Launched in November 2016, the scheme requires nine of the UK’s biggest banks to pass on the details of small businesses they have turned down for finance to three government designated finance platforms: Alternative Business Funding, Funding Options and Funding Xchange.

These platforms are, in turn, required to share their details, in anonymous form, with alternative finance providers, helping to facilitate a conversation between the business and any provider who expresses an interest in supplying finance to them.

Up to Q3 2024, over the lifetime of the scheme, a total of 5,387 deals worth over £128 million were approved between alternative credit providers and SMEs through the BRS, with an average deal size of around £24,000.

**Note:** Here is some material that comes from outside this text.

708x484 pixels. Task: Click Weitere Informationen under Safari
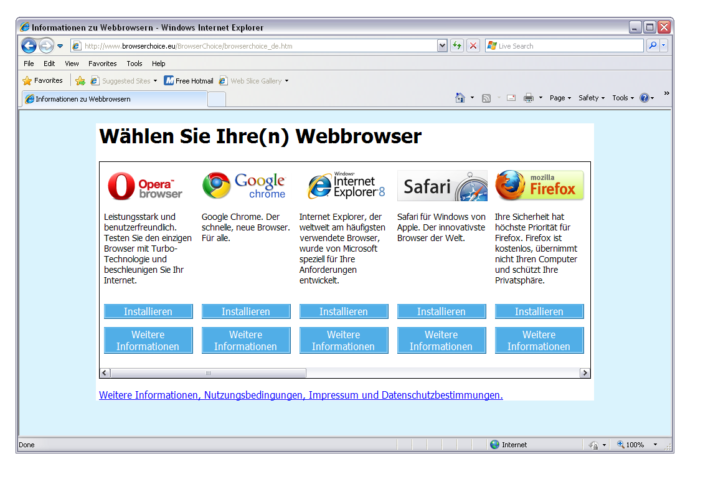coord(441,341)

While the Treasury claimed the scheme had “generally met its objectives”, it conceded the government had “anticipated a higher conversion rate” and that the proportion of businesses benefiting “in terms of acquiring finance has been smaller than expected”.

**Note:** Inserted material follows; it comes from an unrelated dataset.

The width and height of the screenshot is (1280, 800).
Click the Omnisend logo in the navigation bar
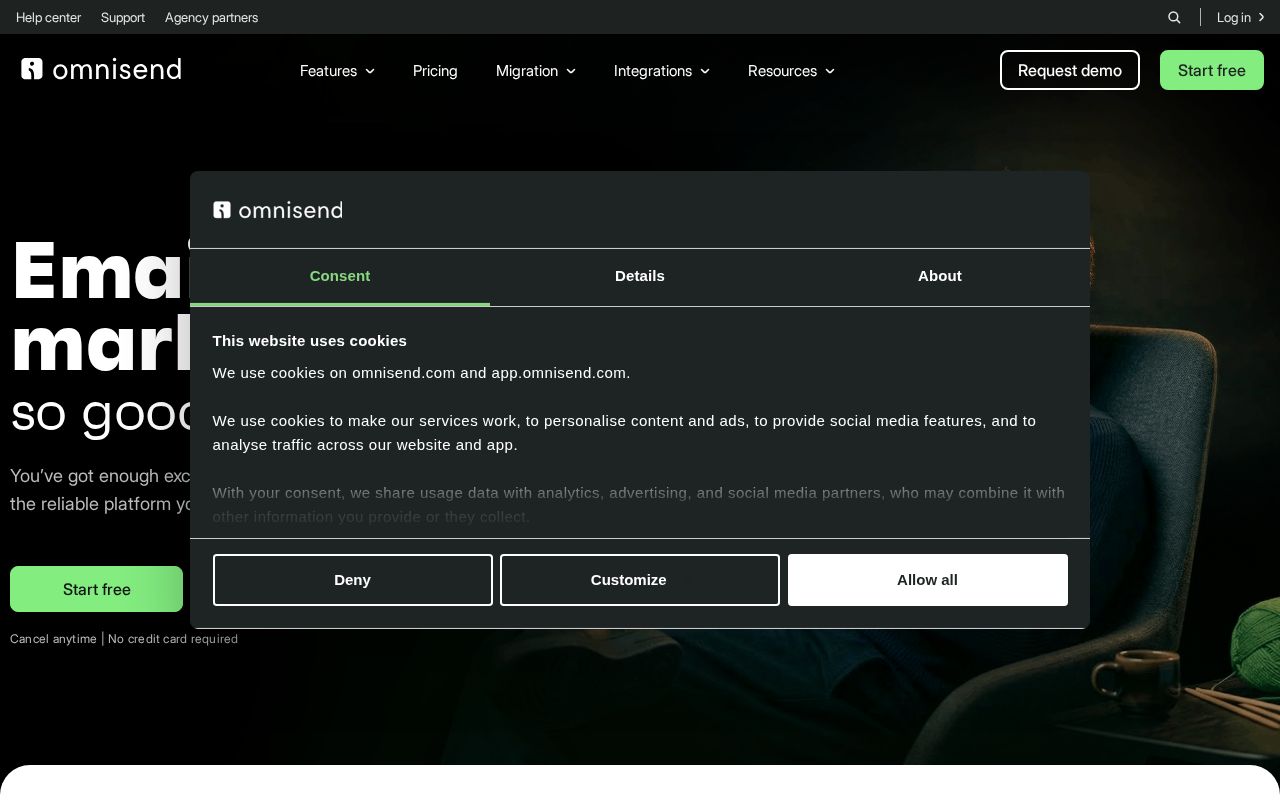pos(100,69)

Analysis showed that just 5% of businesses rejected by lenders and referred to the BRS ended up securing finance.

Commenting on the scheme’s performance at the time, Katrin Herrling, founder and CEO of Funding Xchange, said:

94% of companies referred “do not have a profile that allows them to successfully access funding as they are too young or have blemished credit records, have not managed their payment obligations, or fallen behind in filing annual accounts”.

Consultation

Following a post-implementation review in 2024, the Treasury is now consulting on a range of potential enhancements to the BRS designed to improve take-up and increase the funding available for SMEs.

Among the options under consideration are changes to the regulations around the size of SME businesses and types of finance products in scope of the BRS, as well as adding to the range of designated lenders.

In its commentary, the Treasury points out that challenger and specialist banks had a record 60% market share of gross new SME bank lending in 2024 compared to an estimated c.30% of gross new lending when the BRS was originally set up.

The consultation states: “we think it likely that a wider range of firms (potentially including major non-banks) that are significant providers of SME finance might be considered for designation. We would welcome evidence of the likely cost of designation from respondents.”

The consultation also seeks to establish whether more could be done to tackle the issue of “double rejection”, in cases where SMEs fail to obtain finance either from one of the designated banks or via one of the funding platforms. This could mean providing rejected SMEs with reasons as to why their application has been rejected and whether they could take any immediate steps to improve their credit file or the information previously provided before being connected with another finance provider.

The consultation is open for comment until 22 December.